Ainsi leur rôle de contrôle de la conformité des pratiques des entreprises et les sanctions qu’elles peuvent leur imposer pour non respect de leurs obligations a été renforcé par le RGPD. Le nombre de plaintes ou de demandes d’informations a ainsi fortement augmenté depuis un an : plus de 144.000 plaintes et questions ont été enregistrées auprès des autorités nationales et la Commission souligne que plus de 400 dossiers paneuropéens ont été ouverts auprès du Comité européen de protection des données (institution qui remplace le G29, créée par le RGPD composée de l’ensemble des présidents des autorités nationales ainsi que du contrôleur européen à la protection des données), les entreprises offrant souvent les mêmes services dans plusieurs pays de l’Union européenne ou opérant des traitements transnationaux.

Des sanctions spectaculaires ont été prises par certaines Autorités de protection des données (le RGPD les autorise en effet à prononcer des sanctions d’un montant allant jusqu’à 4% du CA annuel d’une entreprise).
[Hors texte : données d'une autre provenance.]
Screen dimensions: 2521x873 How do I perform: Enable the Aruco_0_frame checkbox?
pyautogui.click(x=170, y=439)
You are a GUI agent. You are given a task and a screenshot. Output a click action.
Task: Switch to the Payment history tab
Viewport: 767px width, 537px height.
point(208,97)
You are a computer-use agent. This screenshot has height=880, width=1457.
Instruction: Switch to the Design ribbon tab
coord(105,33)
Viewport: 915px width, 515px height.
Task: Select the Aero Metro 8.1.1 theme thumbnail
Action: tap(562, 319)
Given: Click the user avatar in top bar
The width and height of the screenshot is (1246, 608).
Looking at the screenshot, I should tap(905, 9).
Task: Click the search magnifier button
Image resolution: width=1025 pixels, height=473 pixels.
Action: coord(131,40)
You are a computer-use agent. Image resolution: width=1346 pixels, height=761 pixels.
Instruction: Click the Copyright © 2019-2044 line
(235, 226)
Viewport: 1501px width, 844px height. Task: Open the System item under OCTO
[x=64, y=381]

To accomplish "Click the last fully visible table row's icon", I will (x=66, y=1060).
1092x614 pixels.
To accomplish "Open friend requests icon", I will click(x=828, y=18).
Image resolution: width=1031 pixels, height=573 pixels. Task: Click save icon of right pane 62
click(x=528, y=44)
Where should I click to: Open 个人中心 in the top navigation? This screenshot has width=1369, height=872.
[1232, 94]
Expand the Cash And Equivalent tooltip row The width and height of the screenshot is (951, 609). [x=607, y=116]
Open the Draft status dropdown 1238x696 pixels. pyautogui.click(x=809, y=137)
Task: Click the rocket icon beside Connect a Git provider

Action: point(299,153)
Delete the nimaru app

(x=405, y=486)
En France, en janvier 2019, Google a été condamné à une amende de 50 millions d’euros pour avoir manqué à ses obligations d’information des utilisateurs, dont elle exploite les données à des fins publicitaires ; au Royaume uni en juillet 2019 le groupe hôtelier Marriott et British Airways ont été sanctionnés à hauteur de 100 et 200 millions d’euros respectivement, pour le manque de protection des données de centaines de milliers de clients dérobées lors de piratages informatiques ; en Allemagne c’est un site de Réseau social Knuddels.de qui a été récemment sanctionné à hauteur de 20.000 € pour de fuites de données ; au Portugal c’est un hôpital qui a été condamné à 400.000 euros ; aux Pays-bas aussi un hôpital a été condamné à une amende de 460.000 euros pour n’avoir pas suffisamment sécurisé les données des patients.

Les montants de ces sanctions se justifient par la gravité des atteintes à la sécurité des données, par l’absence de recueil du consentement, par le volume de données touchées et la nature de celles-ci notamment les données sensibles ou encore par l’absence de coopération, la négligence ou la mauvaise foi des entreprises condamnées.

La Commission estime que la protection des données et de la vie privée peut aujourd’hui être un avantage concurrentiel pour certaines entreprises, c’est sans doute pourquoi plusieurs pays notamment ceux de l’EEE (Suisse, Norvège, Islande et Liechtenstein) ou des pays tiers ont adopté une législation protectrice ou l’envisagent dans un futur proche.

Une autre conséquence de la mise en œuvre du RGPD est peut-être un encouragement à une souveraineté numérique européenne que l’AEDH appelle de ses voeux. Ainsi début août 2019, le ministère de la Justice et de la Sécurité des Pays-Bas a publié un rapport recommandant aux administrations et aux fonctionnaires de ne plus utiliser les applications de la suite Office de Microsoft pour une raison simple : elles ne respectent pas le RGPD.

Au bout d’un an de mise en œuvre, le bilan du RGPD semble plutôt mitigé si l’on considère que seulement 20 % des entreprises se sont mises en conformité, mais à une époque où les cyber-attaques, les vols de données, les malwares et « ransomwares » (rançongiciel) sont des menaces constantes, et où, comme le rappelle judicieusement la Commission « La protection des données à caractère personnel est un droit fondamental dans l’Union européenne », on peut se féliciter que ce texte ait pu, après quelques années d’âpres négociations, être adopté, mais il en va de la crédibilité de la Commission (qui publiera un bilan en 2020) que toutes les entreprises se mettent enfin en conformité, que toutes les Autorités de protection des données aient les moyens d’assurer leur mission et que tous les résidents européens soient informés et en mesure de protéger leurs données et leur vie privée. L’AEDH restera vigilante sur ces questions.